-------- Text passage

4. Assess adaptation and resilience impact in terms of the positive contribution to the resilience of people, planet or economy. These terms reflect how investments improve the climate resilience of individuals or communities (people), of natural systems (planet), and of economic assets and activities (economy). This allows different kinds of investors to integrate the potential adaptation and resilience benefits of investments. For example, development finance institutions may focus on vulnerable people and communities, while specialist investors may focus on ecosystem resilience and its knock-on effects on human systems, and commercial financial institutions may wish to demonstrate economic and business resilience to mobilise capital.

5. Use clear and consistent metrics that can facilitate adaptation and resilience impact across portfolios, which facilitate the aggregation of adaptation and resilience impact across multiple investments at the portfolio or sub-portfolio level, allowing investors to manage their portfolios effectively and optimise their overall adaptation and resilience impact.

Complementing and supporting other related initiatives on adaptation and resilience impact assessment

ARIC’s approach has been designed to align with other related initiatives such as the GIIN’s emerging Climate Adaptation and Resilience metrics, developed for the IRIS+ impact assessment framework – by allowing investors to aggregate granular impact information generated by the GIIN’s metrics across their portfolios. While the guidance is focused on private equity and venture capital, it has the potential for wider impact. For example, ARIC’s approach may provide valuable lessons on clear and actionable metrics for the emerging Climate Bonds Resilience Taxonomy being developed by the Climate Bonds Initiative, and will also serve as a basis to provide useful resources for adaptation and resilience-related initiatives in the banking sector, through the Principles for Responsible Banking climate adaptation target-setting guidance.

Further opportunities to support and enhance the objectives of adaptation and resilience impact assessment will arise across the financial system – for example, private equity, venture capital, fixed income, bond markets, banking, or insurance. Different approaches to the application of adaptation and resilience impact metrics across these types of investment operations will need to be balanced against coherence and an appropriate level of harmonisation.

----------------

__Exercise prompt__.
Answer these questions from the text on adaptation and resilience impact assessment.
(a) What three terms does it use for the positive contribution to resilience?
(b) What framework were the GIIN's Climate Adaptation and Resilience metrics developed for?
(c) Which organization is developing the Climate Bonds Resilience Taxonomy?
The rows have no part in this.

-------- Listed records

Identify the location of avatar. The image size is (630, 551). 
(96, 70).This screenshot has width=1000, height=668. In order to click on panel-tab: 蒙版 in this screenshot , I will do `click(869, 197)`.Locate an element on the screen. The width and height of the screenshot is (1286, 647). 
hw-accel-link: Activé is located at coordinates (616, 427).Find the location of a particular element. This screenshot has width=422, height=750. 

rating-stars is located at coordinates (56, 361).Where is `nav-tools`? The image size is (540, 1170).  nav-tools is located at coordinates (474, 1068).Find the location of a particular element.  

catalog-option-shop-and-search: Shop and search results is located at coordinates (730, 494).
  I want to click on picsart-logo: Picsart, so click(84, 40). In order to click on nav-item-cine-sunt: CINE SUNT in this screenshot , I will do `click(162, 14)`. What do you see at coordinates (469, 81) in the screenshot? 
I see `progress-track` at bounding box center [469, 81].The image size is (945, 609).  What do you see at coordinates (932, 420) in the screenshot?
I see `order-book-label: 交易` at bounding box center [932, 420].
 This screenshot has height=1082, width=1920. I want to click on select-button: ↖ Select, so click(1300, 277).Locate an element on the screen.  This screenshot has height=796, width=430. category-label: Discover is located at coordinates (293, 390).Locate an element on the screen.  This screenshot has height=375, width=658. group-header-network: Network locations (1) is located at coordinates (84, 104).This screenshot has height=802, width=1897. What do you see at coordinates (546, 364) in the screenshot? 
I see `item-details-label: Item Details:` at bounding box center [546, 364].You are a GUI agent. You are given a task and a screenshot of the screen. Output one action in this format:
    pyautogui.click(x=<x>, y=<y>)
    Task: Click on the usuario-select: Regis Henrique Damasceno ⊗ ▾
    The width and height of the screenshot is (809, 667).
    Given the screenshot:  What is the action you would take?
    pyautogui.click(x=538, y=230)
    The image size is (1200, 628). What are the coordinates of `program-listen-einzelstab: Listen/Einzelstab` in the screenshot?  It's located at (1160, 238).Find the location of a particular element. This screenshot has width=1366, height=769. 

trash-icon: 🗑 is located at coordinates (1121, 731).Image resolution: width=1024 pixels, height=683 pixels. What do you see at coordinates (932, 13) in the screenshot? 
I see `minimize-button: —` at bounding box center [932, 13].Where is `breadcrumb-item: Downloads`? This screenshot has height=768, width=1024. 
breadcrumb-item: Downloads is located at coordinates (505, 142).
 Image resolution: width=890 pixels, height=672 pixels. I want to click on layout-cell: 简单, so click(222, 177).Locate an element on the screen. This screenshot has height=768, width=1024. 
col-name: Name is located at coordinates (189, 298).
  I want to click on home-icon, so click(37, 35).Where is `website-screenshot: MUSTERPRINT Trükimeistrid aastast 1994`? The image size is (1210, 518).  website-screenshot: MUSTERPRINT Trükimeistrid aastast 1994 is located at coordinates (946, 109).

----------------

__Expected output__.
(a) People, planet and economy.
(b) The IRIS+ impact assessment framework.
(c) The Climate Bonds Initiative.